Extract provided:
....................

As we look back on technological advancement within the last century, it’s truly amazing to see how far we have come. From the introduction and subsequent adoption of the first personal computers in the early 80s, to the development and proliferation of handheld super-computers we call smart phones, it may seem to some as if the speed at which innovation is happening is ever-quickening.
Ten years ago, the idea of self-driving cars may have seemed delusional; the thought of intelligent robot assistants entering the workplace a distant vision of a dystopian future. And yet here we are today, with civilisation depending upon technology like never before and the boundaries between computers and inanimate objects well and truly crossed by the development of IoT.
As the power of computers increases with each innovation, we humans are edging ever closer to the possibility of creating a machine that is undoubtedly more intelligent than we are. This concept is commonly known as The Singularity; the idea that the invention of artificial superintelligence [ASI], in conjunction with vast development in robotics, will spur runaway technological advancement so great that life as we know it will never be the same again.
In this brave new world hypothesised and explored at length in science fiction, machine is more powerful than man; the human ecosystem that has evolved in line with incremental innovation forever changed by the arrival of superintelligence. It’s an idea that both Elon Musk and Stephen Hawking have dubbed as the catalyst to human extinction – it may seem extreme, but whether or not you agree with this viewpoint, there’s no denying that the arrival of ASI is fundamentally disruptive.
It’s a concept that forces us to ask ourselves to what extent we want ASI to change our lives should we succeed in inventing it. It also raises concerns as to our ability to keep up with super-intelligent machines in a not-too-distant future.

....................

Data entries
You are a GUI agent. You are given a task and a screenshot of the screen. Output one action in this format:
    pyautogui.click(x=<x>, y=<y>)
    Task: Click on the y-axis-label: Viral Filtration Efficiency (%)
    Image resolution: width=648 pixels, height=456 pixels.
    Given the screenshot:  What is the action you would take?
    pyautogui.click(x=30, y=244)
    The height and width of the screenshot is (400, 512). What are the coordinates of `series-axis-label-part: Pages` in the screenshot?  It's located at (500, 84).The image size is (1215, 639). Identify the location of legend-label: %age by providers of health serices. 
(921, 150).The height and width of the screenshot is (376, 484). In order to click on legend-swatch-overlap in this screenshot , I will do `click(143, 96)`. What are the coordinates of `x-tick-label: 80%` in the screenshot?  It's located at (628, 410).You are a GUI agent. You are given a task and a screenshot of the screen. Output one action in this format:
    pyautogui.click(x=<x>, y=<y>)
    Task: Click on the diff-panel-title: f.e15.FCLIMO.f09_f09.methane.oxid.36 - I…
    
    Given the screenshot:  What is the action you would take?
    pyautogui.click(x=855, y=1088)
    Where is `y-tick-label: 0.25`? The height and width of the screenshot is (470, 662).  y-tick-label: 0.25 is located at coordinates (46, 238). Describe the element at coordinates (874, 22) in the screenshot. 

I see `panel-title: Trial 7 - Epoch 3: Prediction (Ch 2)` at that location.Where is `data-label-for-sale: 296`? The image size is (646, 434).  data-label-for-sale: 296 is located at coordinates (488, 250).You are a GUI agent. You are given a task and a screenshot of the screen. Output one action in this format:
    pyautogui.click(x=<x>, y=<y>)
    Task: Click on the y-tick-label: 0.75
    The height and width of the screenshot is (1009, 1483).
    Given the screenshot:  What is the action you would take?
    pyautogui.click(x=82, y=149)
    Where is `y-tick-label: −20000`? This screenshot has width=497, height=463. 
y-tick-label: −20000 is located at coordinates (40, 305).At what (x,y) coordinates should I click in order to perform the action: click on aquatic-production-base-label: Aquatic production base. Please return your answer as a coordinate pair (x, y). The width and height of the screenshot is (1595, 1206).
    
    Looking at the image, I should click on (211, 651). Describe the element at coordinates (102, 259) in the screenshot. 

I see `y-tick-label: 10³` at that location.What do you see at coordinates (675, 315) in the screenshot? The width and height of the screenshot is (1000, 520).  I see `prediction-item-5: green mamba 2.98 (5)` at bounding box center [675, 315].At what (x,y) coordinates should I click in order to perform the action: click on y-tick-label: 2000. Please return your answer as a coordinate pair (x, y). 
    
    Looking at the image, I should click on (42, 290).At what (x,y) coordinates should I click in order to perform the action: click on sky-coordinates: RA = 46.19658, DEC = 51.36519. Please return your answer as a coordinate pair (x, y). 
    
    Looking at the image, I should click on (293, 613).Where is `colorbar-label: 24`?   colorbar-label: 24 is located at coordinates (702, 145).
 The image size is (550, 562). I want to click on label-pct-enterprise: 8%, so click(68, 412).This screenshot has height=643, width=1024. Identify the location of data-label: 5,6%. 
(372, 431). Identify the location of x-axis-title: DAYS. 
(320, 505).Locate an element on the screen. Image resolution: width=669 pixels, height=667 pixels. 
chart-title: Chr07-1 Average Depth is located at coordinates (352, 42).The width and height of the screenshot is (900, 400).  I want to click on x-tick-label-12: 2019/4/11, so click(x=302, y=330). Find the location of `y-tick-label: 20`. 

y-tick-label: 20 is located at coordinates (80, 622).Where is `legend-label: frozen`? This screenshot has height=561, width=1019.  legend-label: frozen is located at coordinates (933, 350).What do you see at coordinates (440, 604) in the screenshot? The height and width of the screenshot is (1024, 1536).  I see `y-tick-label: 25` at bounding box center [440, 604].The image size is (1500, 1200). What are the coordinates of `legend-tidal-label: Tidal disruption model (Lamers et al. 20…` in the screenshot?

....................

Task set:
A: Extract the passage on the Singularity from "Ten years ago, the" to "the same again.".
B: Name every technology that the first two paragraphs of the passage on the Singularity mention.
The data entries are unrelated to the passage on the Singularity.

Answer set:
A:
Ten years ago, the idea of self-driving cars may have seemed delusional; the thought of intelligent robot assistants entering the workplace a distant vision of a dystopian future. And yet here we are today, with civilisation depending upon technology like never before and the boundaries between computers and inanimate objects well and truly crossed by the development of IoT.
As the power of computers increases with each innovation, we humans are edging ever closer to the possibility of creating a machine that is undoubtedly more intelligent than we are. This concept is commonly known as The Singularity; the idea that the invention of artificial superintelligence [ASI], in conjunction with vast development in robotics, will spur runaway technological advancement so great that life as we know it will never be the same again.

B: personal computers, smart phones, self-driving cars, intelligent robot assistants, IoT